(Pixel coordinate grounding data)

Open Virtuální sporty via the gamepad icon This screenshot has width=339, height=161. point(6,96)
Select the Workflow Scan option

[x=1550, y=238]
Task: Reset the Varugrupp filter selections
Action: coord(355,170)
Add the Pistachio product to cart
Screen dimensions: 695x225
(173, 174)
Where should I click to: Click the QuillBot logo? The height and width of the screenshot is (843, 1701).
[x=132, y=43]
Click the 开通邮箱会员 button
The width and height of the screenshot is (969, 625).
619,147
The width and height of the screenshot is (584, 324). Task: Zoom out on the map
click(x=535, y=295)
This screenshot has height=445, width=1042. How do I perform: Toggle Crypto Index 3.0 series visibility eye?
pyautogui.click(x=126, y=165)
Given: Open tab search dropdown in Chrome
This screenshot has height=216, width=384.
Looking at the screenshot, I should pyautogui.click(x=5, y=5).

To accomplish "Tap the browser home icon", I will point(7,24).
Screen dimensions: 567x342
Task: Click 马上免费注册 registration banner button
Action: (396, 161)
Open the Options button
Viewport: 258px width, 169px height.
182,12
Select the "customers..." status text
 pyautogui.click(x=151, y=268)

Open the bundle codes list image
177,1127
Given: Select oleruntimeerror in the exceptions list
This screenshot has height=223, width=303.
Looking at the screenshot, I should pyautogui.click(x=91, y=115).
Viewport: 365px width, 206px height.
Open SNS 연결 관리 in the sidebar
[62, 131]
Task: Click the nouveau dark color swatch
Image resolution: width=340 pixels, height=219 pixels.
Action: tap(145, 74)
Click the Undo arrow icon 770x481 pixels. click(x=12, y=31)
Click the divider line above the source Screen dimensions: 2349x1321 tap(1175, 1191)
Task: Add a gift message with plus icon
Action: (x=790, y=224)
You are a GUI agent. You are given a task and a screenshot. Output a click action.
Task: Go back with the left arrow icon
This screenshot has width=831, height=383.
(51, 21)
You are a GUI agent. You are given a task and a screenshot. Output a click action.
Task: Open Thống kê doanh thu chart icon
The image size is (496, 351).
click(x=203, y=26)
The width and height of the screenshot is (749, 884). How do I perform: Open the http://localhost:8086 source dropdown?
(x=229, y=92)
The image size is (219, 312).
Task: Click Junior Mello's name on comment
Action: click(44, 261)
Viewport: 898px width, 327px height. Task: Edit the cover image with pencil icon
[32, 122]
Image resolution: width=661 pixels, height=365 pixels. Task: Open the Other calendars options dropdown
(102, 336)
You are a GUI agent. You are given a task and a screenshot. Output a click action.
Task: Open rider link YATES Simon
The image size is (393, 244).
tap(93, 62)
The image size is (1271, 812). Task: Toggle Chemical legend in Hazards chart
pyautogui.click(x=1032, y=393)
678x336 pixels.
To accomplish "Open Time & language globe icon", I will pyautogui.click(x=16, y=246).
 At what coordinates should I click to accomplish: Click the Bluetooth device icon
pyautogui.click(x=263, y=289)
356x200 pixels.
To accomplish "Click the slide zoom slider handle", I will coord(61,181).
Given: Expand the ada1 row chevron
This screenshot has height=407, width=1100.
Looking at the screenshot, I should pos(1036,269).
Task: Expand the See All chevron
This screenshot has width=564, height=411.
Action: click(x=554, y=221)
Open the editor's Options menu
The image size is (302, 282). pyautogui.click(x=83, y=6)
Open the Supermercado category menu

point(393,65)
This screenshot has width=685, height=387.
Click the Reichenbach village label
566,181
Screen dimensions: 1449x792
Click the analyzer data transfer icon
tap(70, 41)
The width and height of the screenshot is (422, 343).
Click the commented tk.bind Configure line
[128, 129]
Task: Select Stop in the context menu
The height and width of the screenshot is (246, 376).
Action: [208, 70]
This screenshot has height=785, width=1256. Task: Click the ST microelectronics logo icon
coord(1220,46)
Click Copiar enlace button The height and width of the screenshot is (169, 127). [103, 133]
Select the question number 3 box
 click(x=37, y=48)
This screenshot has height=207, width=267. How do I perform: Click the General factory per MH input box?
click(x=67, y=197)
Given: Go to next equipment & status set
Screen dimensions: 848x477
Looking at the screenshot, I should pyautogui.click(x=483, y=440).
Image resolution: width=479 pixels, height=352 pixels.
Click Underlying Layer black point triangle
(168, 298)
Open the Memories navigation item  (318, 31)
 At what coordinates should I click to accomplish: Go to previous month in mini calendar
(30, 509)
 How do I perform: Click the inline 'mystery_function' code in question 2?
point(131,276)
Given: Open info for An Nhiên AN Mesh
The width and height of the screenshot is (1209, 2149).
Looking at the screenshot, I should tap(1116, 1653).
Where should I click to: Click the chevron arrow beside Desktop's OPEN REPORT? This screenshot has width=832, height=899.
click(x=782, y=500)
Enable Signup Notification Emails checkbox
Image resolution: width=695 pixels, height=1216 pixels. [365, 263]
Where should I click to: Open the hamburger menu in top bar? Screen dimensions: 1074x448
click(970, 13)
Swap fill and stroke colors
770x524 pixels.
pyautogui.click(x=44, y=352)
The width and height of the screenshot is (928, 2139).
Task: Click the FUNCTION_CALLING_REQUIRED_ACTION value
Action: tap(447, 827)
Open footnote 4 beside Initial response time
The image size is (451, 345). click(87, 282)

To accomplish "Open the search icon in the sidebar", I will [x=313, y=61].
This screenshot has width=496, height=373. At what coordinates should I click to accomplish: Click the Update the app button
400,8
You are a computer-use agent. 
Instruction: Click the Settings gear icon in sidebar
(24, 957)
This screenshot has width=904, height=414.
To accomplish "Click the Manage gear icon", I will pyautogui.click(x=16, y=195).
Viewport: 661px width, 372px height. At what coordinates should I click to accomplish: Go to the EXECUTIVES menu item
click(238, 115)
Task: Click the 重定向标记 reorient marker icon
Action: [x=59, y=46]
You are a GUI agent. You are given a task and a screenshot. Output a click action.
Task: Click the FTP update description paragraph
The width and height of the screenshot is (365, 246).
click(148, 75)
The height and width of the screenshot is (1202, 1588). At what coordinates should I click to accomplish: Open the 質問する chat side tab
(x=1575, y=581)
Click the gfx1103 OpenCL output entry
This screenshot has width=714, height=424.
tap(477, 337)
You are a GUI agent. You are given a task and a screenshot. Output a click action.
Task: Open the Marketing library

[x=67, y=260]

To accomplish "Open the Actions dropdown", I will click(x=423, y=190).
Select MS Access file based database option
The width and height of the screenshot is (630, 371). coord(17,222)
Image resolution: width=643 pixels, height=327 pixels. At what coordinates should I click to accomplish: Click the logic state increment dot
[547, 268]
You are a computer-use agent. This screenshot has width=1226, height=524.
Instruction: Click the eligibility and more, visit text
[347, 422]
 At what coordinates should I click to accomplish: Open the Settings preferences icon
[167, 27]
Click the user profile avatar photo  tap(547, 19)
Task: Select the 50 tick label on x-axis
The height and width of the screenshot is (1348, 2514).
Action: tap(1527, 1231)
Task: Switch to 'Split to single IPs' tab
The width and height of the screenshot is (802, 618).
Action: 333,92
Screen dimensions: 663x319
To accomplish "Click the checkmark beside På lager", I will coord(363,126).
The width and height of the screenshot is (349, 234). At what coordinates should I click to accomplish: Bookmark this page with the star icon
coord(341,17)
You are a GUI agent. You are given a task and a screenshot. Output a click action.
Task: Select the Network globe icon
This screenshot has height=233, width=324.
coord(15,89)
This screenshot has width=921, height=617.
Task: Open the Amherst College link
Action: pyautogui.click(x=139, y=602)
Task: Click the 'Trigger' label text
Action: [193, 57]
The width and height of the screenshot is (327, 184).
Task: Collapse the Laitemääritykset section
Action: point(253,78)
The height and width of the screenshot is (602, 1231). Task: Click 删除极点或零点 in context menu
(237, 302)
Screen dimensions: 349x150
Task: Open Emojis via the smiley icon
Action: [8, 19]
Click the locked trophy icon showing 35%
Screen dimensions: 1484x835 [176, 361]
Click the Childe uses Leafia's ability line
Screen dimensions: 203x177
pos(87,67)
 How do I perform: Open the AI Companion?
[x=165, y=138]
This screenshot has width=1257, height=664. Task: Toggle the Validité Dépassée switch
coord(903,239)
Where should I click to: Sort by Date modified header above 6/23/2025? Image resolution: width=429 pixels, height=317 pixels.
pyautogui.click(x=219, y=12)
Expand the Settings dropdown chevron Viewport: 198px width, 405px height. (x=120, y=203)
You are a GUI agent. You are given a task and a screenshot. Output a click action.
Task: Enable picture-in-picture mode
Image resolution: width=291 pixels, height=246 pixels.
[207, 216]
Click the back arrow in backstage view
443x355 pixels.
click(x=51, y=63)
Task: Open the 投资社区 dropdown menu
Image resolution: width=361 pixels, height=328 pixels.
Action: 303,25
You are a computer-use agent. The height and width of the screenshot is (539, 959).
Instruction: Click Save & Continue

● Your assignment: Output only the lines from the top of the entries through the one holding "Given: Open tab search dropdown in Chrome", copied exactly.

● Result of the task:
Open Virtuální sporty via the gamepad icon This screenshot has width=339, height=161. point(6,96)
Select the Workflow Scan option

[x=1550, y=238]
Task: Reset the Varugrupp filter selections
Action: coord(355,170)
Add the Pistachio product to cart
Screen dimensions: 695x225
(173, 174)
Where should I click to: Click the QuillBot logo? The height and width of the screenshot is (843, 1701).
[x=132, y=43]
Click the 开通邮箱会员 button
The width and height of the screenshot is (969, 625).
619,147
The width and height of the screenshot is (584, 324). Task: Zoom out on the map
click(x=535, y=295)
This screenshot has height=445, width=1042. How do I perform: Toggle Crypto Index 3.0 series visibility eye?
pyautogui.click(x=126, y=165)
Given: Open tab search dropdown in Chrome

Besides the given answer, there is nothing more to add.